**抜粋本文:**

-=-=-=-=-

「自尊心を持って、堂々と生きる」多様性を大切にしたい私の流儀です

  • 国際・公共政策大学院(2015年10月入学)/ラオス出身アルニ・ヴィサイポンマニさん

(『HQ』2015年秋号より)

どこよりも安全で、親切な人が多いけれど、"高い壁"がある国ニッポン

アルニ・ヴィサイポンマニさん-立ち姿

世界各国から留学生が集う一橋大学。アジアからの留学生といえば、中国と韓国からの学生が圧倒的に多いが、実はさまざまな国からの留学生がいる。たとえば、2015年10月より国際・公共政策大学院(IPP)に入学するアルニ・ヴィサイポンマニさんの母国、ラオスもその一つだ。近年は経済成長も目覚ましく、その成長率は中国にも匹敵するほどの高い伸びを示している。そして、グローバルに広がる政治経済活動を学ぼうと、彼女のように海外へ留学する若者も少なくない。
「今のところ留学先は、ほとんどが英語圏かフランス語圏の国だと思います。英語は、世界中で一番使われている言語ですから、ラオスでも学ぶ人はたくさんいます。そしてフランス語は、ラオスがかつてフランスの統治下にあったので身近な言葉です。どちらの言語も、ラオスのビジネス社会と強く結びついていることが背景にあります」
最近では、中国への留学を希望する若者も増えているという。中国企業がラオスに進出し、投資を積極的に行っていることもあり、中国語を使えると高い収入が得られるそうだ。
一方で、日本は留学先としてどう映っているのだろう。

-=-=-=-=-

**記録データ:**

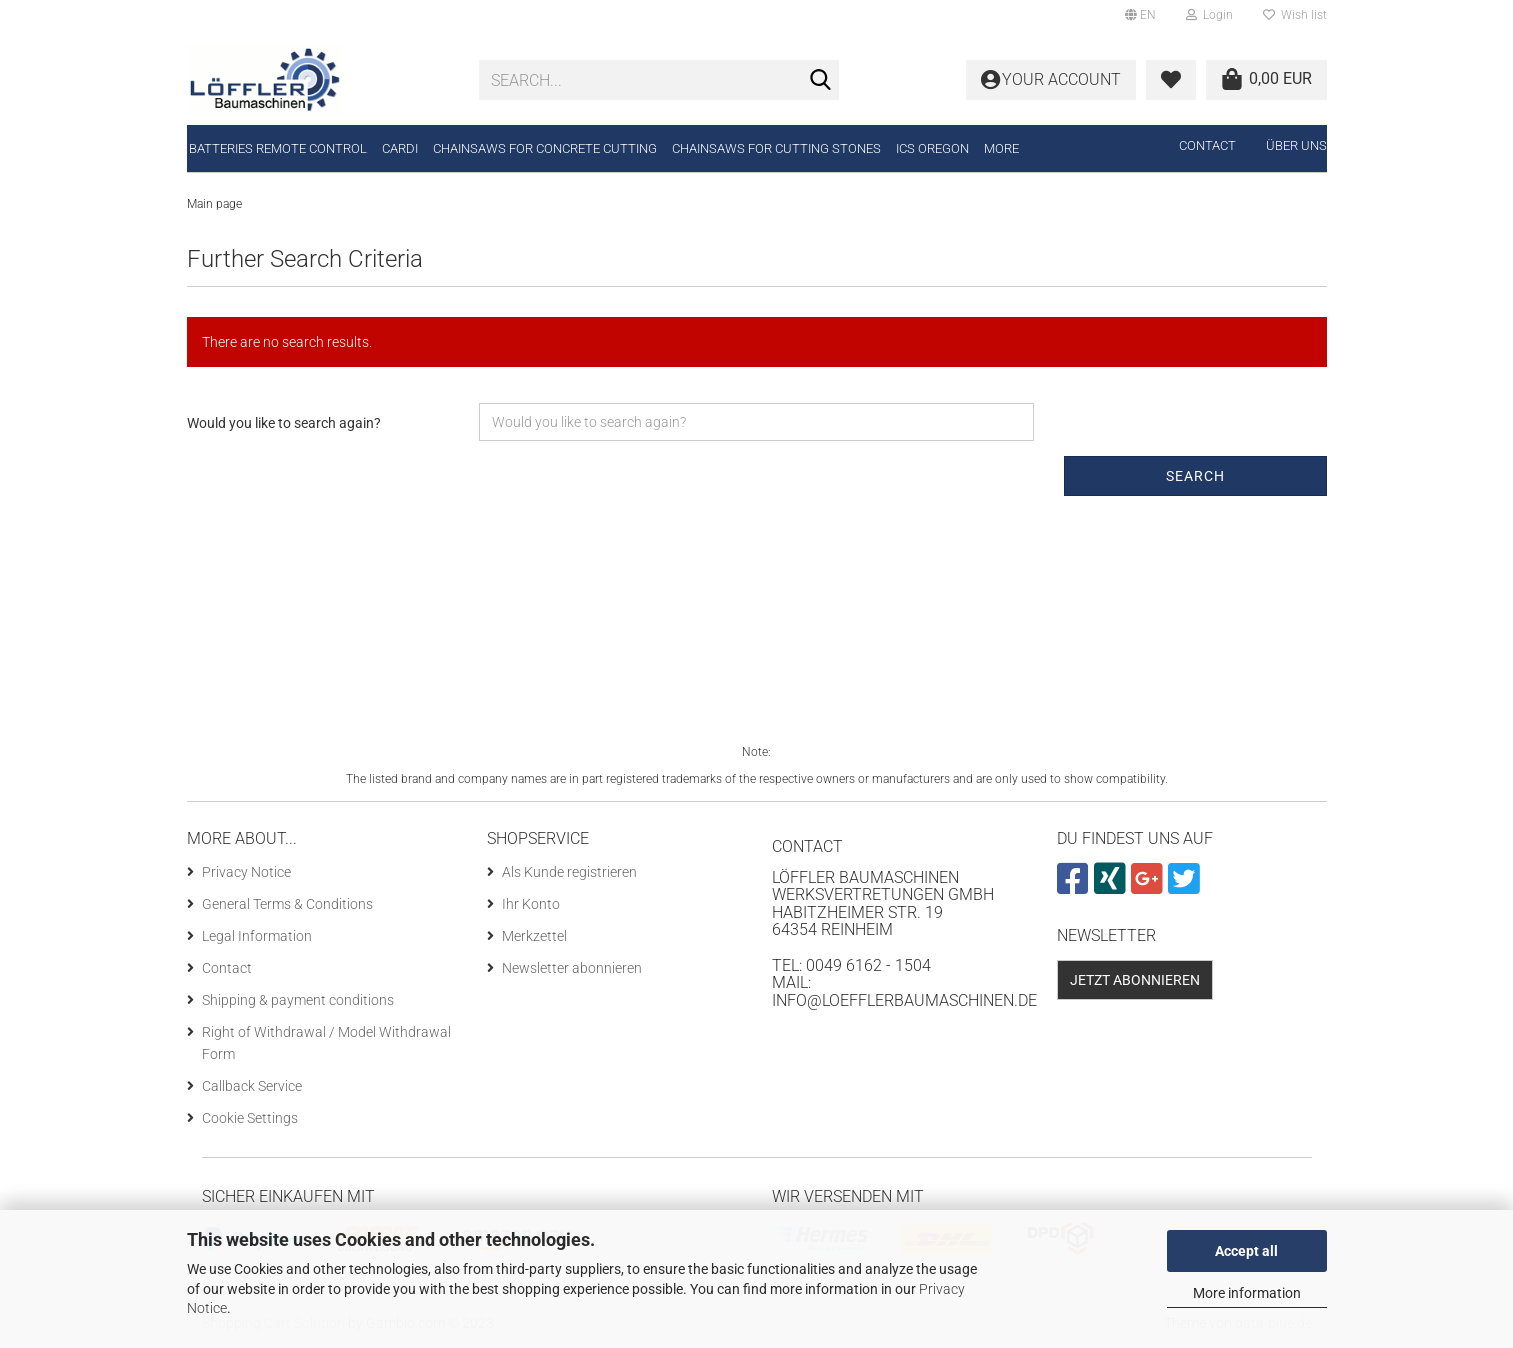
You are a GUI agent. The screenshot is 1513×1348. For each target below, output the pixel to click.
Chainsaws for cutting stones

-=-=-=-=-

**練習問題:** 抜粋本文によると、ラオスでフランス語が身近な言葉である理由は何か、答えなさい。

**解答:** ラオスがかつてフランスの統治下にあったから。